Given data:
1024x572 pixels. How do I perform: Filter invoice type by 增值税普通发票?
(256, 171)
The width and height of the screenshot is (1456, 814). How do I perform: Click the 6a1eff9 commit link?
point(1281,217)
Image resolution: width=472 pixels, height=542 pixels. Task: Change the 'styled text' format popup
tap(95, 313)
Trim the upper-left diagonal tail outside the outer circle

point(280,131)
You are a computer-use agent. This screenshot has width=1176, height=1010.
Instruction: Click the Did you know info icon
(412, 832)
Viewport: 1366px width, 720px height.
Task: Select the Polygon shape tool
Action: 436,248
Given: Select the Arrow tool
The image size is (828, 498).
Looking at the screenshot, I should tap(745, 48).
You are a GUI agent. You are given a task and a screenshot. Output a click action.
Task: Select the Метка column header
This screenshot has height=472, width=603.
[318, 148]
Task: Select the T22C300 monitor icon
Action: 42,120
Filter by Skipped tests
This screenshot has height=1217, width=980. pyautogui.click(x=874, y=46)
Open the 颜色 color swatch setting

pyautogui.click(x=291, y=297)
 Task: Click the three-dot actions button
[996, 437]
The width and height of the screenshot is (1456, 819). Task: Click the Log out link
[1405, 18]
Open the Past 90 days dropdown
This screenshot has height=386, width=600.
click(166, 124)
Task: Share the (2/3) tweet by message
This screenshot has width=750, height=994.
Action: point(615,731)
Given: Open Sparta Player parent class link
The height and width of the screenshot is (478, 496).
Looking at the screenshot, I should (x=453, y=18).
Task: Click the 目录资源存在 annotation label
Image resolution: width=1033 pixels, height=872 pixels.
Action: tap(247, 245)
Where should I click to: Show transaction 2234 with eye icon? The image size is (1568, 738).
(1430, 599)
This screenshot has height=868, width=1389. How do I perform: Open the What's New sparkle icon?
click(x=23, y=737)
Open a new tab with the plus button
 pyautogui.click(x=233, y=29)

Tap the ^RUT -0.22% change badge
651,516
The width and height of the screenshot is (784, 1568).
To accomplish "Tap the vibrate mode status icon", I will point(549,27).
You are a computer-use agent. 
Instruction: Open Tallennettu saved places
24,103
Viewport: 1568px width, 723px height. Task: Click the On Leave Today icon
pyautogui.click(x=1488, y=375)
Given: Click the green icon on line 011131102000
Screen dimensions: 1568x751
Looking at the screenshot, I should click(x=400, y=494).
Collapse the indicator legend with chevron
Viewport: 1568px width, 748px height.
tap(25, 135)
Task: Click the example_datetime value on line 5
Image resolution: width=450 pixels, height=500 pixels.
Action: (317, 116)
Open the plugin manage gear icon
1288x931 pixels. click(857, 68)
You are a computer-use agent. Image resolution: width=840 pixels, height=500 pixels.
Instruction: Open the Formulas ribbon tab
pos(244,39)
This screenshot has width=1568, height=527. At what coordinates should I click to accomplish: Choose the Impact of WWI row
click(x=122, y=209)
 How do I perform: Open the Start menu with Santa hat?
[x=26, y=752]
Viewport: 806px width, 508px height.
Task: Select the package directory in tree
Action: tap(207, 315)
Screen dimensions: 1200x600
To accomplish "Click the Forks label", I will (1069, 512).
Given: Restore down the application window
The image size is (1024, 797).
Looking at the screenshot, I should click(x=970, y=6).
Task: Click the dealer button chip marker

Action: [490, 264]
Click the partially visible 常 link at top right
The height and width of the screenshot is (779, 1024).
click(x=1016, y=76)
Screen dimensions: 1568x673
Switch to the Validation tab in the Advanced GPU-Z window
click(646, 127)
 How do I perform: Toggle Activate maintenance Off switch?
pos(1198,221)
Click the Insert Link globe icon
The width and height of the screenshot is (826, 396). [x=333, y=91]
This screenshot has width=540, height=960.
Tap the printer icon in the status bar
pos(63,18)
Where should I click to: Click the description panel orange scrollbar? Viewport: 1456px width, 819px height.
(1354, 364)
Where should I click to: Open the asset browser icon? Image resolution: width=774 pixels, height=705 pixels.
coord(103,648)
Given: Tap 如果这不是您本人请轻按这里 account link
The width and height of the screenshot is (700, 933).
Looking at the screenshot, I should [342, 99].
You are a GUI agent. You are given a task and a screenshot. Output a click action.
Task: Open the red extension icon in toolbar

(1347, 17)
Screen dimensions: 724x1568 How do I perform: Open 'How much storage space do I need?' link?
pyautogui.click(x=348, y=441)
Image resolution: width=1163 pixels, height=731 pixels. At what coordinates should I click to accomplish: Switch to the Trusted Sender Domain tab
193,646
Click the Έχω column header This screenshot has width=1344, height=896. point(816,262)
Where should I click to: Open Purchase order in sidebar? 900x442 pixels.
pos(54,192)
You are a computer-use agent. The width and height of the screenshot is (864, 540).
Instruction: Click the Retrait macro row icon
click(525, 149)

Brief: Express every row above as a JSON list of strings, with one string per line and no blank lines.

Task solution:
[
  "1024x572 pixels. How do I perform: Filter invoice type by 增值税普通发票?",
  "(256, 171)",
  "The width and height of the screenshot is (1456, 814). How do I perform: Click the 6a1eff9 commit link?",
  "point(1281,217)",
  "Image resolution: width=472 pixels, height=542 pixels. Task: Change the 'styled text' format popup",
  "tap(95, 313)",
  "Trim the upper-left diagonal tail outside the outer circle",
  "point(280,131)",
  "You are a computer-use agent. This screenshot has width=1176, height=1010.",
  "Instruction: Click the Did you know info icon",
  "(412, 832)",
  "Viewport: 1366px width, 720px height.",
  "Task: Select the Polygon shape tool",
  "Action: 436,248",
  "Given: Select the Arrow tool",
  "The image size is (828, 498).",
  "Looking at the screenshot, I should tap(745, 48).",
  "You are a GUI agent. You are given a task and a screenshot. Output a click action.",
  "Task: Select the Метка column header",
  "This screenshot has height=472, width=603.",
  "[318, 148]",
  "Task: Select the T22C300 monitor icon",
  "Action: 42,120",
  "Filter by Skipped tests",
  "This screenshot has height=1217, width=980. pyautogui.click(x=874, y=46)",
  "Open the 颜色 color swatch setting",
  "pyautogui.click(x=291, y=297)",
  " Task: Click the three-dot actions button",
  "[996, 437]",
  "The width and height of the screenshot is (1456, 819). Task: Click the Log out link",
  "[1405, 18]",
  "Open the Past 90 days dropdown",
  "This screenshot has height=386, width=600.",
  "click(166, 124)",
  "Task: Share the (2/3) tweet by message",
  "This screenshot has width=750, height=994.",
  "Action: point(615,731)",
  "Given: Open Sparta Player parent class link",
  "The height and width of the screenshot is (478, 496).",
  "Looking at the screenshot, I should (x=453, y=18).",
  "Task: Click the 目录资源存在 annotation label",
  "Image resolution: width=1033 pixels, height=872 pixels.",
  "Action: tap(247, 245)",
  "Where should I click to: Show transaction 2234 with eye icon? The image size is (1568, 738).",
  "(1430, 599)",
  "This screenshot has height=868, width=1389. How do I perform: Open the What's New sparkle icon?",
  "click(x=23, y=737)",
  "Open a new tab with the plus button",
  " pyautogui.click(x=233, y=29)",
  "Tap the ^RUT -0.22% change badge",
  "651,516",
  "The width and height of the screenshot is (784, 1568).",
  "To accomplish \"Tap the vibrate mode status icon\", I will point(549,27).",
  "You are a computer-use agent. ",
  "Instruction: Open Tallennettu saved places",
  "24,103",
  "Viewport: 1568px width, 723px height. Task: Click the On Leave Today icon",
  "pyautogui.click(x=1488, y=375)",
  "Given: Click the green icon on line 011131102000",
  "Screen dimensions: 1568x751",
  "Looking at the screenshot, I should click(x=400, y=494).",
  "Collapse the indicator legend with chevron",
  "Viewport: 1568px width, 748px height.",
  "tap(25, 135)",
  "Task: Click the example_datetime value on line 5",
  "Image resolution: width=450 pixels, height=500 pixels.",
  "Action: (317, 116)",
  "Open the plugin manage gear icon",
  "1288x931 pixels. click(857, 68)",
  "You are a computer-use agent. Image resolution: width=840 pixels, height=500 pixels.",
  "Instruction: Open the Formulas ribbon tab",
  "pos(244,39)",
  "This screenshot has width=1568, height=527. At what coordinates should I click to accomplish: Choose the Impact of WWI row",
  "click(x=122, y=209)",
  " How do I perform: Open the Start menu with Santa hat?",
  "[x=26, y=752]",
  "Viewport: 806px width, 508px height.",
  "Task: Select the package directory in tree",
  "Action: tap(207, 315)",
  "Screen dimensions: 1200x600",
  "To accomplish \"Click the Forks label\", I will (1069, 512).",
  "Given: Restore down the application window",
  "The image size is (1024, 797).",
  "Looking at the screenshot, I should click(x=970, y=6).",
  "Task: Click the dealer button chip marker",
  "Action: [490, 264]",
  "Click the partially visible 常 link at top right",
  "The height and width of the screenshot is (779, 1024).",
  "click(x=1016, y=76)",
  "Screen dimensions: 1568x673",
  "Switch to the Validation tab in the Advanced GPU-Z window",
  "click(646, 127)",
  " How do I perform: Toggle Activate maintenance Off switch?",
  "pos(1198,221)",
  "Click the Insert Link globe icon",
  "The width and height of the screenshot is (826, 396). [x=333, y=91]",
  "This screenshot has width=540, height=960.",
  "Tap the printer icon in the status bar",
  "pos(63,18)",
  "Where should I click to: Click the description panel orange scrollbar? Viewport: 1456px width, 819px height.",
  "(1354, 364)",
  "Where should I click to: Open the asset browser icon? Image resolution: width=774 pixels, height=705 pixels.",
  "coord(103,648)",
  "Given: Tap 如果这不是您本人请轻按这里 account link",
  "The width and height of the screenshot is (700, 933).",
  "Looking at the screenshot, I should [342, 99].",
  "You are a GUI agent. You are given a task and a screenshot. Output a click action.",
  "Task: Open the red extension icon in toolbar",
  "(1347, 17)",
  "Screen dimensions: 724x1568 How do I perform: Open 'How much storage space do I need?' link?",
  "pyautogui.click(x=348, y=441)",
  "Image resolution: width=1163 pixels, height=731 pixels. At what coordinates should I click to accomplish: Switch to the Trusted Sender Domain tab",
  "193,646",
  "Click the Έχω column header This screenshot has width=1344, height=896. point(816,262)",
  "Where should I click to: Open Purchase order in sidebar? 900x442 pixels.",
  "pos(54,192)",
  "You are a computer-use agent. The width and height of the screenshot is (864, 540).",
  "Instruction: Click the Retrait macro row icon",
  "click(525, 149)"
]